At Palazzo Malta, the Embassy of the Order, he came to know and immediately befriended another member of the Order, Cardinal Joaquin Fernandez de Portocarrero, a great collector of books. In 1760, the Cardinal died in Rome, bequeathing to the Order his splendid library. De Tencin made arrangements to become the keeper of the books and to use them for the formation of a public library. He hired a house in Strada Reale corner with Strada Santa Lucia, commonly known as il Forfantone, within which he set up the Biblioteca Pubblica or Tanseana.
Views of Malta
In so far as the Maltese landscape is concerned, the output of French artists is quite considerable; namely Joseph Goupy. Contemporaneous with Goupy’s vedutismo, another little known French artist and military engineer worked in Malta, Sieur Philippe-Nicolas Milcent. His engraving titled “Malte – Vue de l-Entrée du Port” is one of the very first of its kind. It seems that Milcent came to Malta in 1715 with a team of French engineers led by Brigadier Louis-François d’Aubigne de Tigné.
Another publication of the early 19th century contains a description and various views of Malta drawn in 1798 by Dominique Vivant Denon, followed shortly after by a view of the Lower Barracca of 1833 by a French architect, Jean-Baptiste Marchebeus. In July 1832 Alphonse de Lamartine, one of the greatest poets of the French Romantic movement, arrived in Malta. He made no sketches, but there are many revealing observations in his letters.

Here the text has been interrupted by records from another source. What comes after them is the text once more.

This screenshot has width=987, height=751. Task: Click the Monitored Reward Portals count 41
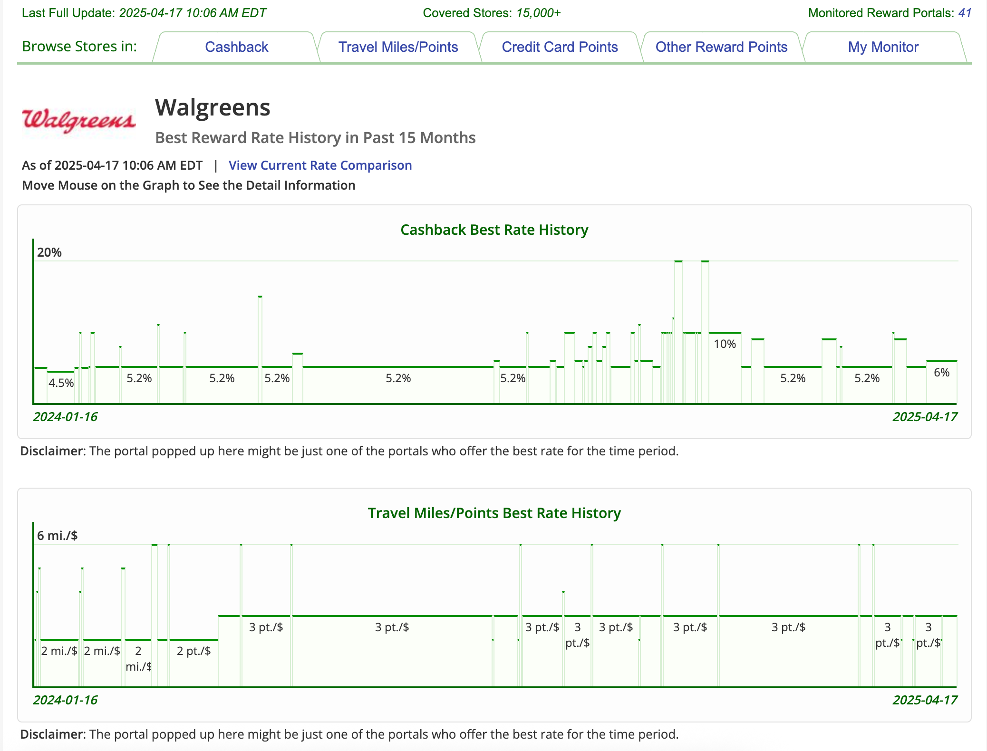pos(965,13)
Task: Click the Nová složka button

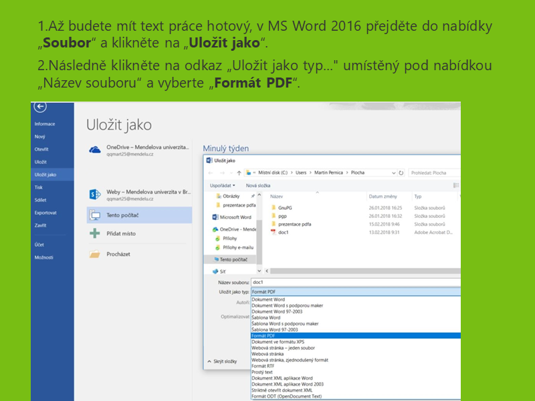Action: (258, 185)
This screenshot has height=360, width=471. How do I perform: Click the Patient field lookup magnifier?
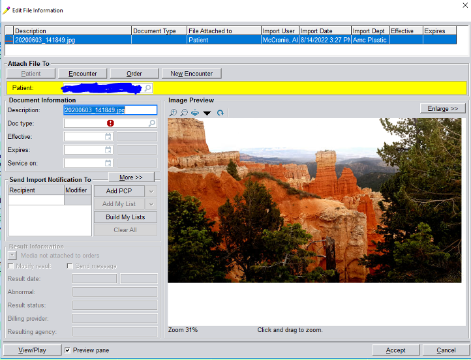click(148, 88)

Towards the mid-19th century the celebrated Lemercier lithographic and printing firm produced a large number of lithographs of Maltese interest. Two rare views of the harbours are signed Lith. de Lemercier.
Other French personalities
In connection with the wondrous fortifications of Malta, names of French military engineers abound − from Jardin, D’Arpajon, Vauban and Blondel in the 17th century, to Marandon, Mondion, Tousard and the two Tignés in the 18th. Also, in 1783 the famed scientist Déodat de Gratet de Dolomieu published in Paris a memoir on the temperature of the climate of Malta in his book on the Lipari Islands.
There are several French cartographers who produced maps of Malta, among whom is Sieur de Beaulieu, who produced, in 1646, the last known printed map of the Great Siege of 1565, and another map of Malta around 1670.
Another interesting portrait shows Laurent Cars, who was the engraver of all the portraits of Grand Masters in Vertot’s history of the Order which are all signed ‘Cars sculpsit’. There are then, of course, other engraved portraits of some celebrated French Knights of Malta.
Last but not least one has to give credit to those who have made a contribution to art in Malta. In 1749, Maltese artist Alberto Pullicino painted four outstanding large oil views of the harbour of Malta commissioned by Chevalier Etienne-François Turgot.